- **TEXT PASSAGE**

** START **

You’ll see them appear with a little ▶ signaling you can open them to view their contents:

Components without a connector

With other components, we’ll again have to guess, check their docs, or take a look at their code. However, UI controls (input, toggle, switch, slider,…) will often use onValueChange() or onChange() to return their values. Here’s another investigative override with these two events:

export function CheckReturnedValues(Component): ComponentType {
    return (props) => {
        return (
            <Component
                {...props}
                onChange={(...args) => {
                    console.log(`${props.name} : onChange()`)

                    if (typeof args[0] === "object" && args[0] !== null) {
                        console.log(
                            "  event.target.value: " + args[0].target.value
                        )
                        console.log(
                            "  event.target.checked: " + args[0].target.checked
                        )
                    } else {
                        console.log("  0: " + event)
                    }

                    if (args[1]) {
                        console.log("  1: " + args[1])
                    }
                }}
                onValueChange={(...args) => {
                    console.log(`${props.name} : onValueChange()`)

** END **

- **COLLECTED DATA**
** START **

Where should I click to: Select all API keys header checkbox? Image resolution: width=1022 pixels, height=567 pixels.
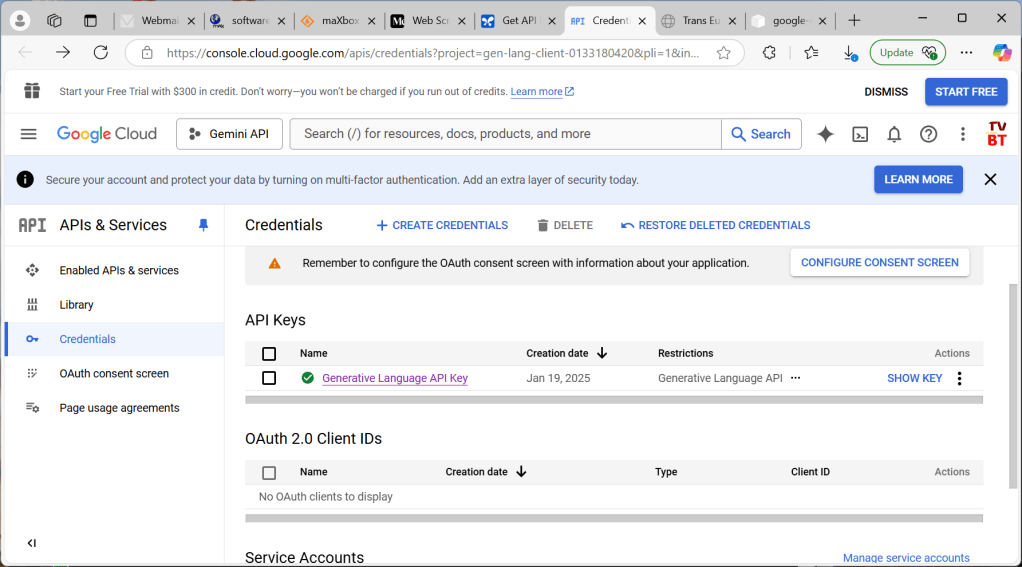269,354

** END **

- **THINGS TO DO**
**a)** Translate this sentence from the passage on component overrides into Spanish: "With other components, we’ll again have to guess, check their docs, or take a look at their code."
**b)** Carry the passage on component overrides forward from the point where it stops.

- **ANSWERS TO THE EXERCISE**
**a)** Con otros componentes, de nuevo tendremos que adivinar, consultar su documentación o echar un vistazo a su código.

**b)**
                    args.map((arg, index) => {
                        console.log("  " + index + `: ${arg}`)
                    })
                }}
            />
        )
    }
}

The onChange() event

An HTML <input> element (like a textfield, checkbox, radiobutton,…) will emit an onChange() event.

This event returns an event object that contains a target (a reference to the HTML element itself). And this target object will contain (among other things) the current value (string or number), or, in the case of a checkbox or radio button, a checked value (Boolean).

The above override prints out both event.target.value and event.target.checked. And when the first argument isn’t an event object, it’ll print whatever else was returned. Plus: it also looks for a potential second argument (args[1]).

The onValueChange() event

The onValueChange() event is not part of any official API, not even Framer’s, but it’s a name often used by component creators.

The event might return anything, even an entire list of values. That’s why I map() through all the arguments. (I’ve put them into an args array with the ... rest parameter.)

Let’s test!

Example: Framer Base Kit

Here again, a few controls from Framer Base Kit.

These input elements seem to follow web standards because they all have an onChange() that returns either an event.target.value or event.target.checked, depending on the type of input. But their creator(s) also equipped them with an onValueChange() that returns just the value.

Examples

Slider + Arconic

Let’s grab the default Slider and use it to control the arc of Benjamin den Boer’s Arconic component.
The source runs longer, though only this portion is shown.